Why the fee exists and how it started
The dependent levy was introduced in July 2017 as part of Saudi Arabia's Vision 2030 fiscal reform programme. The intention was to reduce the ratio of expatriate family members to Saudi nationals and to generate revenue that would fund social programmes.
The fee started at SAR 100 per dependent per month in 2017 and increased in annual increments: SAR 200 in 2018, SAR 300 in 2019, and SAR 400 from 2020 onwards. It has remained at SAR 400 through 2026.

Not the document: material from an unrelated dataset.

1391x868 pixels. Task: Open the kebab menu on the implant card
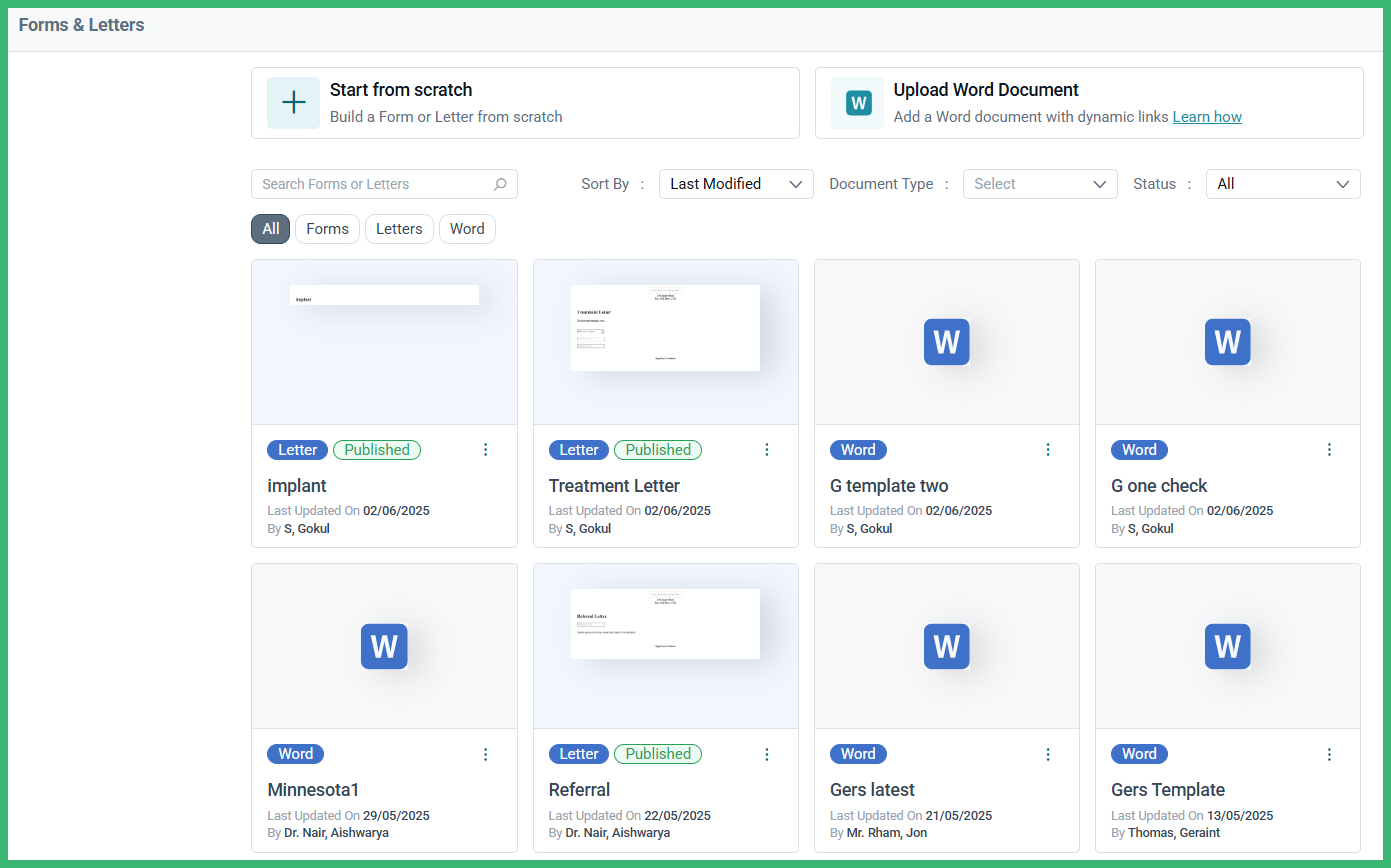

This history matters because many older guides and expat forum posts quote the earlier rates. Any guide that says the dependent fee is SAR 100 or SAR 200 is outdated. The current rate is SAR 400 per dependent per month, and there are no announced plans to change this. If you read a 2018 forum thread quoting SAR 200/month and assume that is still your liability, you will be undershooting by half.
Who counts as a dependent for the fee?
A dependent is anyone whose residency (Iqama) you sponsor. This typically includes:
- Your spouse (husband or wife on a family visa)

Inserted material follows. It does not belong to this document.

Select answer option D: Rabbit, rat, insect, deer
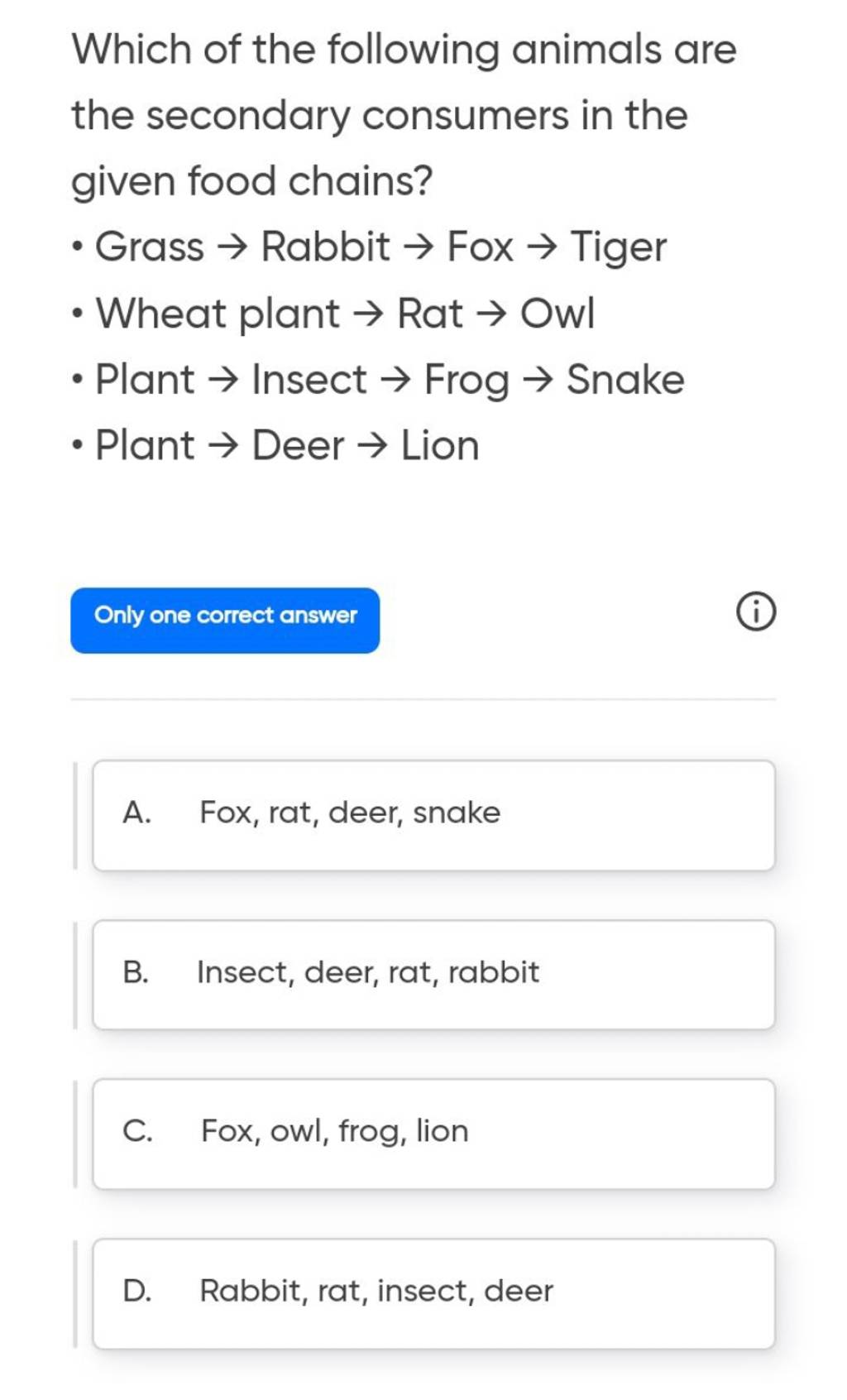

- Children aged 18 and over on a dependent visa
- Parents on a family visit or dependent visa
The fee applies per dependent, per month. It is not a per-household charge. If you sponsor five people, you pay for five people.
A common misconception: the fee is charged on all dependents regardless of whether they are physically present in Saudi Arabia. If a dependent's Iqama is active and linked to your sponsorship, the fee accrues. If a dependent travels abroad for an extended period, the fee still runs unless their Iqama is formally transferred, suspended, or cancelled. This catches out many expats whose elderly parents return home for the summer or whose university-age children study abroad.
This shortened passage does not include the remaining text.